The England of the 1983 in the story is a technically advanced country that has been abused and bled dry by Socialism. Austerity is the watchword, and food is rationed. In this England the Royal Family is revered by the common people but politicians use them as whipping boys for England's economic woes. Politicians attempt indirectly to control the foreign travel of the monarch by curtailing her use of UK government aircraft, and the Canadian and Australian governments each donate a modern jet transport to the Queen's Flight, provide for operating expenses, and furnish crews. Anderson is chosen as the captain of the Australian plane. Canada and Australia are mostly royalist, and Anderson is shocked at one point by the suggestion that Australia could become a republic.

Australia has adopted the "multiple vote"—every adult gets one vote and additional votes can be earned, up to a maximum of seven. The unequal vote weighting ensures mature and wise representation. Anderson himself has three votes in Australian elections, due to his job and education.

At first absorbed by the job, Anderson becomes aware of the politics occurring around him. The prime minister, Iorweth Jones, seems interested in scoring political points. He places a signal gun in the aircraft in case it needs to land in a field, even though it has a radio.

The Royal family is delighted at the gift of the two airplanes. Anderson meets and eventually falls for a junior secretary to the Queen. Rosemary, daughter of an Oxford don, was assigned to help streamline the administrative aspects of the Commonwealth aircraft joining the Queen's Flight. Anderson learns of the difficult political situation the Queen is facing.

As the Queen visits Canada in the Canadian airplane, UK Labour politicians launches an attack on the Royal Family. The Prince of Wales has Anderson fly him to Ottawa to join the Queen. It is later shown that the Prince carries an ultimatum from himself and his sister (the Queen has only those two children)—they will not take the job of monarch as it stands.

Anderson is ordered to fly the Queen and her entourage, including Rosemary, not back to England, but on to Australia to meet with politicians there. En route, a lengthy refueling delay on Christmas Island allows the Queen to relax a bit—until local officials show up with their wives, in formal dress. Anderson, ill with food poisoning, has an odd dream showing Hargreaves and Stevie in the bush cabin in the wet.

After he recovers, the party fly on to Australia. The Queen meets with Australian politicians and with elder statesmen Sir Robert Menzies and Arthur Calwell (who were politicians in real-life 1953). After the meetings Anderson flies the Queen back to England. There ground control diverts the flight hundreds of miles to Yorkshire on the pretext that the Australian airmen are not qualified to land at Heathrow in poor weather. The diversion to Yorkshire is apparently intended to inconvenience the Queen. After Royal intervention, Anderson and his crew are granted accreditation as civil aviators.

*Material:*

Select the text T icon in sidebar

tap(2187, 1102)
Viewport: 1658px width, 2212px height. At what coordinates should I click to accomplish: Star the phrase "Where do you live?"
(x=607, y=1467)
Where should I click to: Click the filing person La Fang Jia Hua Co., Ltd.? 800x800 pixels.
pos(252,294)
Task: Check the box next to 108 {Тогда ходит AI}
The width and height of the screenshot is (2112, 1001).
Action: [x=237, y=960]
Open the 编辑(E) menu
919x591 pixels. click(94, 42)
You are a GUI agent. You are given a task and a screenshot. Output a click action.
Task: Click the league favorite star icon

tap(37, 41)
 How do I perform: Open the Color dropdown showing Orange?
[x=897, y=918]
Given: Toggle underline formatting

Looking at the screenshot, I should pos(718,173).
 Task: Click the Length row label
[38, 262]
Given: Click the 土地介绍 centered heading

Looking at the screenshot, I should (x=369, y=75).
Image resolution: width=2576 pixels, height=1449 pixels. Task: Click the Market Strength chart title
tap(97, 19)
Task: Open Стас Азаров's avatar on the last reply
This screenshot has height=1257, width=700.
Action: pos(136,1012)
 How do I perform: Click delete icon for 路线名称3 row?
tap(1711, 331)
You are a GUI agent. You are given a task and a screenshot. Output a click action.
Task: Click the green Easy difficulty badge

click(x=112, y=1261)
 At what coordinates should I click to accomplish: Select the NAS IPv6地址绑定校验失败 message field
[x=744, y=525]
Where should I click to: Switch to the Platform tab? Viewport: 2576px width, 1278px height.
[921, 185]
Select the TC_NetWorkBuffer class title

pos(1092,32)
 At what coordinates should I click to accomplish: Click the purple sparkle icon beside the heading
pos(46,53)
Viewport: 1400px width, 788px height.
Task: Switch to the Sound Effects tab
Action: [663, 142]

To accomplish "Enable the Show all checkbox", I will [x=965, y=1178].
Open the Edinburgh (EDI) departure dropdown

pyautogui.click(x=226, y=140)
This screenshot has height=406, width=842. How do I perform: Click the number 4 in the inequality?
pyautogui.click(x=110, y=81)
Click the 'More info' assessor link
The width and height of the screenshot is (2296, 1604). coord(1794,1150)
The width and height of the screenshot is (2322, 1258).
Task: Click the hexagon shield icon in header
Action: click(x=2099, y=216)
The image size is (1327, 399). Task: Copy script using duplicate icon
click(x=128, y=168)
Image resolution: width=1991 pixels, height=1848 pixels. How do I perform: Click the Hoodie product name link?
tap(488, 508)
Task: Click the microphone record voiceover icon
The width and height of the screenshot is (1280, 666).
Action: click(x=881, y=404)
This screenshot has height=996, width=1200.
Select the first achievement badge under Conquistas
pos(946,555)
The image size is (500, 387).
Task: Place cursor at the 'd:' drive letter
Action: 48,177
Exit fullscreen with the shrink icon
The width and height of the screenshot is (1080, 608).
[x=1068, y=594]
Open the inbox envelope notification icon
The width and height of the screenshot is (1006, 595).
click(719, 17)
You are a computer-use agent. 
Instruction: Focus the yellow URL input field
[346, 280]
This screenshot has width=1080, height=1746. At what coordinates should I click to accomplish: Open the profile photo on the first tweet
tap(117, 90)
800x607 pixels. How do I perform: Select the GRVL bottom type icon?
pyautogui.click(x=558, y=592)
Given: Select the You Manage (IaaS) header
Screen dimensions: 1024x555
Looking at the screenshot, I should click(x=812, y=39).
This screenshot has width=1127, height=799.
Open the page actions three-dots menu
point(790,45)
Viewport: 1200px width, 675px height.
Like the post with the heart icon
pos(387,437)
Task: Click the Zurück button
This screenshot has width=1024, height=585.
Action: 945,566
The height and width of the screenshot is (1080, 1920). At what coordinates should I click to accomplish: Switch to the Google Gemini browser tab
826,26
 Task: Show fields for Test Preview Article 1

*Things to do:*
(a) Please say whether each statement agrees with the plot summary, answering yes or no and quoting the words from the plot summary that decide it: (i) Anderson has three votes in Australian elections; (ii) the Queen has three children; (iii) the prime minister places a radio in the aircraft.
(b) Carry on the plot summary from its last sentence.
The items aren't needed for anything here.

*Results for the exercise:*
(a)
(i) Yes: "Anderson himself has three votes in Australian elections, due to his job and education."
(ii) No: "the Queen has only those two children"
(iii) No: "He places a signal gun in the aircraft in case it needs to land in a field, even though it has a radio."

(b)
Anderson asks Rosemary to marry him, but she refuses so long as the Queen needs her. She arranges for Anderson to meet her father, a political scientist. Her father inadvertently reveals that the Queen is contemplating having a Governor General of Britain who will deal with the politicians, with the monarch devoted to Commonwealth affairs.

The Queen announces this on her Christmas broadcast. She states that she and her family will not return to Britain unless the country undergoes political reforms, meaning adoption of the multiple vote and the installation of a Governor General for the United Kingdom as a buffer between the Monarch and Parliament, whose behaviour has become a constitutional and personal affront to the Queen.

The Queen desires to fly to Australia. David takes every precaution to protect the aircraft, and he takes off with the Queen. Then a sixth sense, deriving from his Aboriginal heritage, gives him a feeling something is wrong. He searches the party's luggage, and finds a sealed suitcase that does not belong to any of the crew or passengers, obviously a bomb. He struggles to throw it overboard, and through skilled flying, he creates the right conditions to make that happen. The Queen awards David the Seventh Vote, given only by Royal commission.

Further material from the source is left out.